ABSTRACT

Students in later secondary education need to know exactly how and why poems work; and to discover how challenging poetry has the potential to expand their own individual ‘map of experience’. The two aims are not mutually exclusive. One informs the other and together they create what Seamus Heaney calls a fluid movement between the reader’s innermost mind and what they think about on the surface. The surface shows us craft and technique. Identifying and naming techniques adds to the student’s linguistic universe. It expands their terms of reference and furnishes them with the means to engage in meaningful conversations about a poem’s impact. At the same time, of course, those encounters feed their emotional universe. All of this can and should be shared with the students so that they can see the intent and the direction behind teaching approaches. Poetry can very often affirm a young person’s experiences but it can do more. Poetry opens all sorts of possibilities for discussion, it’s about teaching and learning as a dialogue, not a monologue, with the direct invitation to the most able to reflect on and challenge established ideas and concepts. Poetry is a powerful way to encourage all students to develop the craft of perfected attention. Much of what we write about here is about how we perfect that attention through finding ways to put what we see and hear in a poem into words.

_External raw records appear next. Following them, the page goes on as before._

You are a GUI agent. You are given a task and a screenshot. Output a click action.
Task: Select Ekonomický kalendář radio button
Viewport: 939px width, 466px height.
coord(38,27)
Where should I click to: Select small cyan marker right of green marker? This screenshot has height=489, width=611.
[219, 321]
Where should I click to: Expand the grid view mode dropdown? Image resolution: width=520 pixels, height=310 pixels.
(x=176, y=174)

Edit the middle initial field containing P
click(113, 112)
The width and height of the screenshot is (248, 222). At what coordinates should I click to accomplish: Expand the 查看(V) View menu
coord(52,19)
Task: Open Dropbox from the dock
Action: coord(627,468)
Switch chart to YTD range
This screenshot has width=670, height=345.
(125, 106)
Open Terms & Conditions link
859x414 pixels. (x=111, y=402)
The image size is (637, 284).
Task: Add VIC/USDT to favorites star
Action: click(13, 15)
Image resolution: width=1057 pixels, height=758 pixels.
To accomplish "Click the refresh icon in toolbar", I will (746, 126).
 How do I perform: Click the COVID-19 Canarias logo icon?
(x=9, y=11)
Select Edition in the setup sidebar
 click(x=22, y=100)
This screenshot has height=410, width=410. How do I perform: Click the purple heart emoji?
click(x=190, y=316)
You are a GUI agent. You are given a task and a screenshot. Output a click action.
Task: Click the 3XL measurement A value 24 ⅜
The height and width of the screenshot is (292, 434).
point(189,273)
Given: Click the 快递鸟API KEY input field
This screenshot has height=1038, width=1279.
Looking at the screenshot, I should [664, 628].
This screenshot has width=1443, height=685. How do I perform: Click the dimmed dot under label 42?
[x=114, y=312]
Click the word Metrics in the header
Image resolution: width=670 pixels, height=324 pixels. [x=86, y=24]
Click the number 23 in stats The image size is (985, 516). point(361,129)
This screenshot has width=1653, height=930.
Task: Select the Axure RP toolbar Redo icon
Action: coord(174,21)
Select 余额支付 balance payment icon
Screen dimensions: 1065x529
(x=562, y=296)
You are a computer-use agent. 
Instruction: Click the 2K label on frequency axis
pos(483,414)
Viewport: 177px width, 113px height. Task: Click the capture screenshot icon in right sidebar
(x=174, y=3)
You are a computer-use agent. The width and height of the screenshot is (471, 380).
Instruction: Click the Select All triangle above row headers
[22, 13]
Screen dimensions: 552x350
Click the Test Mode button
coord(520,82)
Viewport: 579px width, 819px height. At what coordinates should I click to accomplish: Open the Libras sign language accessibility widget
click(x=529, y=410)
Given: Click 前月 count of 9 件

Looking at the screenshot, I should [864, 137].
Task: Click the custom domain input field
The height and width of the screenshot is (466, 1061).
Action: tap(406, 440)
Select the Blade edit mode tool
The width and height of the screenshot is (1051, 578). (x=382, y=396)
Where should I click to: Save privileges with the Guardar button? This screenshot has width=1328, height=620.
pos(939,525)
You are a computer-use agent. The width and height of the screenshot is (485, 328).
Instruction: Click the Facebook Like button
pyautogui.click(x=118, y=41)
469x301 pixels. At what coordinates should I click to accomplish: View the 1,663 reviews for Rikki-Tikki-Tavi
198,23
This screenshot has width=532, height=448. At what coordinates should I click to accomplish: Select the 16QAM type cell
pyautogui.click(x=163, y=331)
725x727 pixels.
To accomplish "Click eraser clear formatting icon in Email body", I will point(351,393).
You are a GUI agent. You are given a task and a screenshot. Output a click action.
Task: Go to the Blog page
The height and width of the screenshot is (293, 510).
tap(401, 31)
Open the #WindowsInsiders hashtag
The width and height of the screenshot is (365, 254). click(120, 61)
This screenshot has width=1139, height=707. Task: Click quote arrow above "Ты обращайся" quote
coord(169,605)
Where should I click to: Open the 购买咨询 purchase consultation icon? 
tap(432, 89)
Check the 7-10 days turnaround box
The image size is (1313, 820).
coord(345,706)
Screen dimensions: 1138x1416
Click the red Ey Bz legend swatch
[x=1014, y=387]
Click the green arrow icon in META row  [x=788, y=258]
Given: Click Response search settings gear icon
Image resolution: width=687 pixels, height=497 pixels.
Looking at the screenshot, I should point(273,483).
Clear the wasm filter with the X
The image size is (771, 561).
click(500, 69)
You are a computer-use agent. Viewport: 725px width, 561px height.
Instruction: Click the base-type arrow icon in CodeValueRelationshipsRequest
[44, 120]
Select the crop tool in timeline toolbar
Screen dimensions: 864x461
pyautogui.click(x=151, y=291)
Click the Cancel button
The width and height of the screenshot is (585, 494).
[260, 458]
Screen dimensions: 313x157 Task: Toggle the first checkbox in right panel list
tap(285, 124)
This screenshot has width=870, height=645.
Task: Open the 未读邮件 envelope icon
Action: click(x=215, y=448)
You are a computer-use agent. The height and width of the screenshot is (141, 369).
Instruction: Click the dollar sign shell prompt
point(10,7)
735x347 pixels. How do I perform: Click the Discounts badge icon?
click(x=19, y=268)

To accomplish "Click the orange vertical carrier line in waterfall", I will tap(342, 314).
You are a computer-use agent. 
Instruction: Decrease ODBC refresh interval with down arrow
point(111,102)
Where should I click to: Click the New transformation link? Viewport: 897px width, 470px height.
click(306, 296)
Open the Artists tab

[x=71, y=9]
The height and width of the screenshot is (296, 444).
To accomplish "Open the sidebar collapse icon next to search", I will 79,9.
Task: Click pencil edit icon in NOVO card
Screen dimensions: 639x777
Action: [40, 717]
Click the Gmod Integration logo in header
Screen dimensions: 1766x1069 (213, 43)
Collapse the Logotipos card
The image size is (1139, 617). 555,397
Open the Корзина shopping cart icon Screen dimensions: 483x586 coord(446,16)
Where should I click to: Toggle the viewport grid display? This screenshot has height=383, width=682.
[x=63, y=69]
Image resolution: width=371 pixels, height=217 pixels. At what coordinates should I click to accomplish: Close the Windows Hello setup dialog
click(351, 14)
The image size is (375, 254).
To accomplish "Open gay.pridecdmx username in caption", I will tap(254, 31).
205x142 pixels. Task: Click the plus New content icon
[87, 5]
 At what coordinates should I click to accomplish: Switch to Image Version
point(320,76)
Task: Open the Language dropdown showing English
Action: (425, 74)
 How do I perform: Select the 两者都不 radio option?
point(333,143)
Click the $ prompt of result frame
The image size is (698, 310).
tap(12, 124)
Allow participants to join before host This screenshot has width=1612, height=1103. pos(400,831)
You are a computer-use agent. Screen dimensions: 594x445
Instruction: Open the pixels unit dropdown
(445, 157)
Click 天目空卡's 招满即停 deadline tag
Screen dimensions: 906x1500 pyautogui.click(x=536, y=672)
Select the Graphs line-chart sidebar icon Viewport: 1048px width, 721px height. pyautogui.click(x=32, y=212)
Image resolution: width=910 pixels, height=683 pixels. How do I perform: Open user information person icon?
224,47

We discuss the marginal centrality of technique and how, through an understanding of what we mean by that phrase, we go beyond viewing a poem as a solvable puzzle and reach towards accepting the poem as having the emotional staying power of a mystery. It can change how able students see themselves as well as who they are. The sample lesson at the end of the chapter considers deliberately difficult poems by Philip Larkin and Sylvia Plath, and makes much of the importance of how meaning, sound and sense are inextricably linked.